The decision to increase the biofuel obligation rate to 10% – made by the Minister for Communications, Climate Action and Environment, Denis Naughten – has been welcomed by the Irish Cattle and Sheep Farmers’ Association (ICSA).

Commenting on the move, ICSA president Patrick Kent said: “This makes sense because crop-based biofuels have up to 70% less GHG (greenhouse gas) emissions than fossil fuels, reduce dependence on imports from outside the EU and provide a much-needed boost to EU arable farmers.

“However, it must go hand-in-hand with Ireland rejecting the absurd EU proposal to cut the crop-based biofuel mandate from the current 7%,” he added.

The ICSA has been campaigning to overturn the EU proposals, which the organisation believes represent a “complete U-turn on renewables” under the Renewable Energy Directive (RED II).

“Farmers can be part of the solution on climate change.
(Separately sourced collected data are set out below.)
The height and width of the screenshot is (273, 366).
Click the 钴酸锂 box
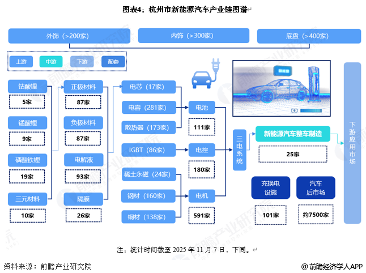pyautogui.click(x=27, y=87)
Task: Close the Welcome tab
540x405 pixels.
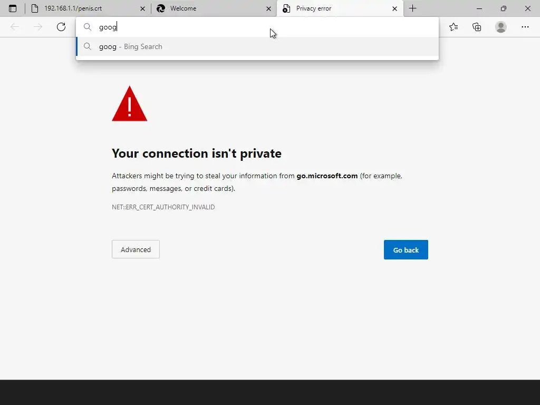Action: pos(268,8)
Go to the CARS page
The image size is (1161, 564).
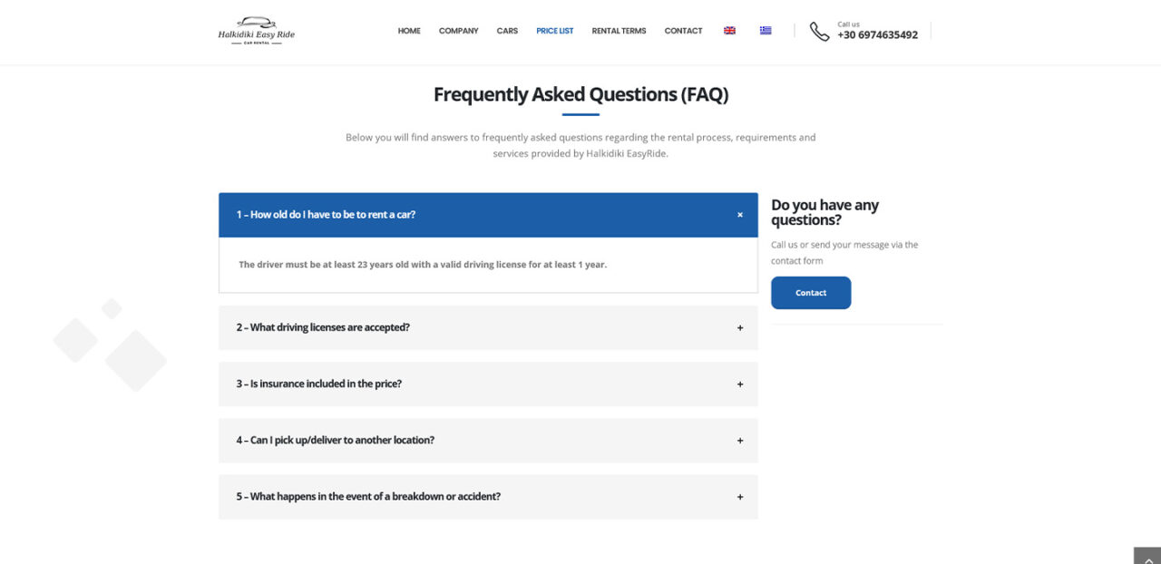(x=507, y=31)
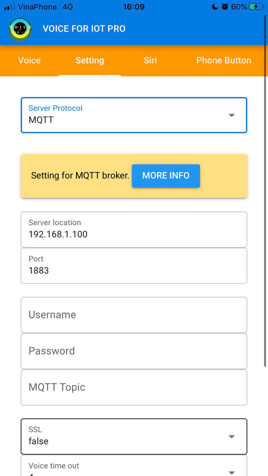Switch to the Voice tab
Screen dimensions: 268x476
coord(29,61)

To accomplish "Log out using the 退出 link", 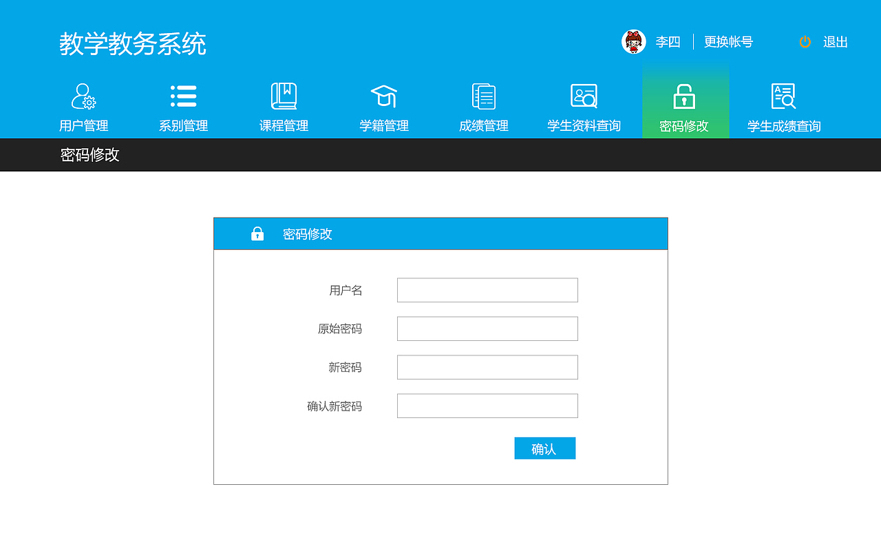I will (835, 42).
But this requires a positive policy framework to allow farmers to grow more renewable energy crops in Europe – not less,” Kent continued.
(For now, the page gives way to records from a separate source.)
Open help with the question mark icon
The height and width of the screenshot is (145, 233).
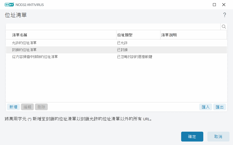tap(225, 15)
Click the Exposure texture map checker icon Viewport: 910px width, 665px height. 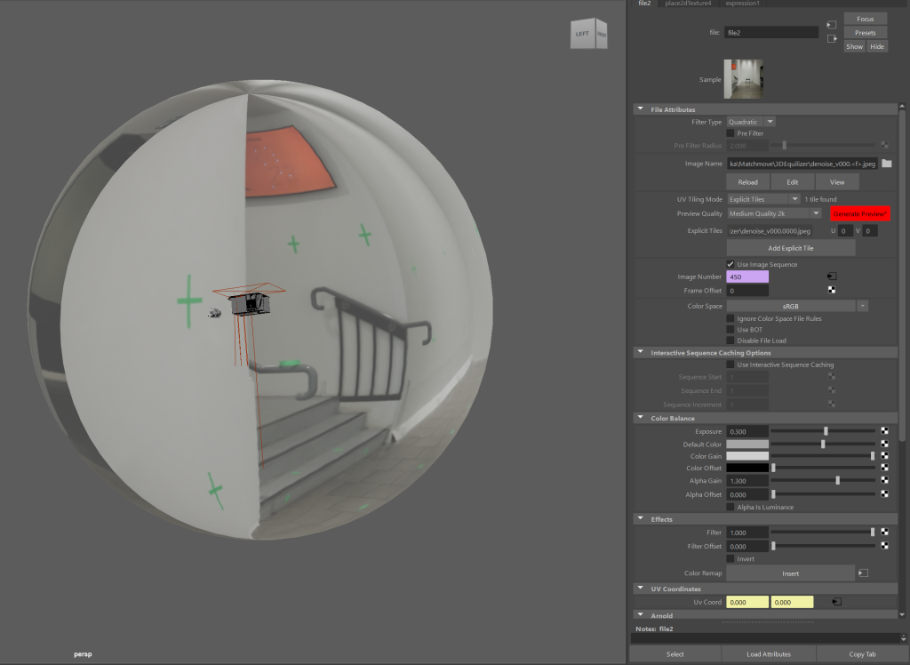pyautogui.click(x=885, y=431)
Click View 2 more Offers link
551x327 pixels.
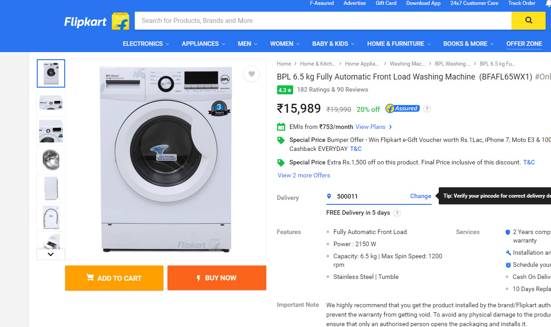click(x=304, y=175)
But this is only possible if there is coherence in EU and member state renewable energy policy, the president stressed.

“We are calling on Minister Naughten to follow through on his sensible decision on the national biofuel obligation by strongly opposing the European Commission’s proposals on reducing the biofuel mandate from 7% and also rejecting the botched EU Parliament compromise – because neither are compatible with obliging fuel suppliers to blend 10% biofuels in the fuel mix.”

Kent added that biofuel production from EU crops results in significant supplies of high-value protein feeds, such as distillers grains and rapeseed meal.

At a time when the EU has launched a consultation on how to increase protein supplies in Europe, it makes no sense to reduce a very useful source of proteins produced in the EU.

“Over-dependence on imported GM soya is a major weakness in EU livestock systems and it is a particular threat to the Irish dairy sector,” Kent concluded.